“Let us mobilize for massive campaigns against continued impoverishment of the masses of the people. Let us demand food and not guns.”
SACTU New Year Message
Comrades, fellow workers. The criminality of the apartheid regime is no more evident than in its effect on the young. The youths are the pride and hope of any self-respecting people and country. The younger generation represents the nation’s future and are the embodiment of its dreams. Yet in our country the policies of racial oppression stunt the growth of young minds with the poison of BANTU education. When the youth demand a better life, the racist regime massacres. Equally scandalous is the employment of thousands of children as cheap labor on the farms. There are numerous half-starved children aged before their time stooped over tilling the soil. In the dockyards, one will find the so-called bilge rats, infants small enough to crawl amongst the rotors and motors of ships to clean out used oil and grease. On the streets of every city, the sight of boy newspaper vendors is so common as to go unnoticed. Thousands of teenage girls entered the employment of white homes when they should still be schooling. Driven by the extremes of poverty, thousands of parents are forced to sell their offspring into slavery in order to make ends meet.
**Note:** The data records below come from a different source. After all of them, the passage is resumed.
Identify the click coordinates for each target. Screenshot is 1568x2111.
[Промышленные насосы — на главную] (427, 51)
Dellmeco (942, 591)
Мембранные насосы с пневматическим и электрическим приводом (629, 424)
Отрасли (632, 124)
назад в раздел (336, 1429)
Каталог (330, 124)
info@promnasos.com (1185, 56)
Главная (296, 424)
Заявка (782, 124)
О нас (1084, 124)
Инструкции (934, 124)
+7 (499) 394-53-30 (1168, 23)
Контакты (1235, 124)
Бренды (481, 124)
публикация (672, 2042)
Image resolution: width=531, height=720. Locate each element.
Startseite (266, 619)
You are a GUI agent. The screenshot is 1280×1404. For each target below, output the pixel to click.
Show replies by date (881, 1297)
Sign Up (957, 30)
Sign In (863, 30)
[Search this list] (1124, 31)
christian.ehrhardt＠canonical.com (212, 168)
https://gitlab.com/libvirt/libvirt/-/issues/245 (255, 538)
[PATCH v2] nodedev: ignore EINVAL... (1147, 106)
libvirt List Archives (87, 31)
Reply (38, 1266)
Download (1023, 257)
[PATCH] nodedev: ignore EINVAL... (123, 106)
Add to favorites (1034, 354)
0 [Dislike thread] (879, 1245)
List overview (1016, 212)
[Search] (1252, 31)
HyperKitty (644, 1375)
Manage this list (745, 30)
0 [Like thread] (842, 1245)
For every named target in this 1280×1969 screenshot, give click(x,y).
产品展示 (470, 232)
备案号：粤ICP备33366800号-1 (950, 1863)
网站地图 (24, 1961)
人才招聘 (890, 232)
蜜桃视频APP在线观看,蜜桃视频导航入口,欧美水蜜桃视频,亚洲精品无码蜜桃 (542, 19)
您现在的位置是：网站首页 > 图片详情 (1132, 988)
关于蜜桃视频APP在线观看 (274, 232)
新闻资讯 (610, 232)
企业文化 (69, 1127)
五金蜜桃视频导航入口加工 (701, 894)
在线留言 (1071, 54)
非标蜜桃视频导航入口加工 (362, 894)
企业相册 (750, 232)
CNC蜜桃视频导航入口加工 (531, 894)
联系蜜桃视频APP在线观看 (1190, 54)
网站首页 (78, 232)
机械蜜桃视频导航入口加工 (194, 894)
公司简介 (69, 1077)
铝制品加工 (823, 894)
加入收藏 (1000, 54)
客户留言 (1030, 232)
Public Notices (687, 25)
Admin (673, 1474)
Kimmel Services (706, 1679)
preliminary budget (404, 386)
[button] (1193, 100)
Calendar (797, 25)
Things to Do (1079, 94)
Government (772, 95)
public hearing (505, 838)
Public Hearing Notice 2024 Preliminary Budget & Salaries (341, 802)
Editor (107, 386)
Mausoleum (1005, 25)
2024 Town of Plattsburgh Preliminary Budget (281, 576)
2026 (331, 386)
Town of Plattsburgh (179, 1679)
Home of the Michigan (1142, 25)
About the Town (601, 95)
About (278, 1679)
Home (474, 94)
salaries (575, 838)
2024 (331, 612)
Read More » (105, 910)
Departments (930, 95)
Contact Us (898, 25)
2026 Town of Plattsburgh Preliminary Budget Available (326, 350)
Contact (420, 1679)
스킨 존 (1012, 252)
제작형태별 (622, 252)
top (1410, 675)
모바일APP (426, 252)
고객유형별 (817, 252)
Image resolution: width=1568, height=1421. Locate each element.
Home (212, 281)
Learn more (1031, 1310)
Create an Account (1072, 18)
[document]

During 1984 once more our youth made a historic contribution to the intensification of the struggle. Among other things, their activities helped to make South Africa increasingly ungovernable. Therefore, the youth is better prepared to fight the intense battles ahead of us. By deciding to observe 1985 as the International Year of the Youth, the Pretoria regime has thrown down a challenge to all those who are genuinely pursuing the interests of the youth. The trade union movement should take up this challenge and place it before the entire nation, its own program for the youth. Such a program must necessarily include the demand to have child labor illegalized. Free, compulsory, and comprehensive education based on the envisaged Education Charter and employment for the unemployed youth, particularly the school leavers. The trade union movement must wage a vigorous struggle to end conscription and recruitment into the racist army of oppression and aggression. We must demand an end to the banishment of the youth to the barren and desolate, Bantustan the nature of these campaigns requires that we make further advances in consolidating the unity of the struggles waged by the youth organizations.
The trade unions and the rest of the democratic movement pay tribute to the contribution the youth made to the strengthening of the bonds of unity among these forces. Working and student youth must make new ways of executing joint actions and coordinating their activities. We charged democratic trade union movement to launch a massive campaign against the Alliance Act. The general sales tax, the banning of trade unions in the Bantustans, the recruitment of the mercenaries from Europe to take our jobs whilst we are denied training opportunities in our own country. The workers must demand the right to work and to form trade unions of their choice. In 1986, we shall be observing the centenary of Mayday. On Mayday 1984 we put forward the demand that this day must be a paid public holiday. We must aim to ensure that through our united action. This demand is met as from 1986. Therefore, our activities in 1985 must aim to build up the forces which will compel the apartheid regime to bow down to our wishes.
During this 30th anniversary of SACTU. Let us all move forward in rising waves of intensity or struggle to the centenary of Mayday. Let us mobilize for massive campaigns against continued impoverishment of the masses of the people. Let us demand food and not guns. A just wage and not super profits. Expenditure for the benefit of the people and not for the maintenance of the apartheid structures. Let us use this anniversary to increase our Union membership. Let this year be the year of intensified struggle for political and economic emancipation. Let us unite in mass actions and confront the enemy in its own territory. Let us form committees throughout the length and breadth. Of our country. To ensure the success of the 30th-anniversary celebrations of SACTU. Long live the South African Congress of trade unions. Long live the Congress alliance. Long live proletarian internationalism.
December 1985
SACTU was founded in 1955 by those who were critical of the decision taken by the Trade Union Congress of South Africa (TUCSA) that only registered non-African unions could join the congress. It was closely associated with the ANC and joined the Congress Alliance as its trade union wing. The topic of the New Year Message in 1985 revolved around the BANTU education and its effects on the youth. The criminality of the apartheid regime is no more evident in its effect on them. The policies of racial oppression stunt the growth of young minds with the suppression of BANTU education. It served the interests of white supremacy and denied black people access to the same educational opportunities and resources.
Bantu education treated blacks as perpetual children in need of parental supervision by whites. African people and communities were portrayed as traditional, rural, and unchanging. By deciding to observe 1985 as the International Year of the Youth, the Pretoria regime has thrown down a challenge to all those who are genuinely pursuing the interests of the youth. The trade union movement should take up this challenge and place it before the entire nation, its own program for the youth. Such a program must necessarily include the demand to have child labor illegalized.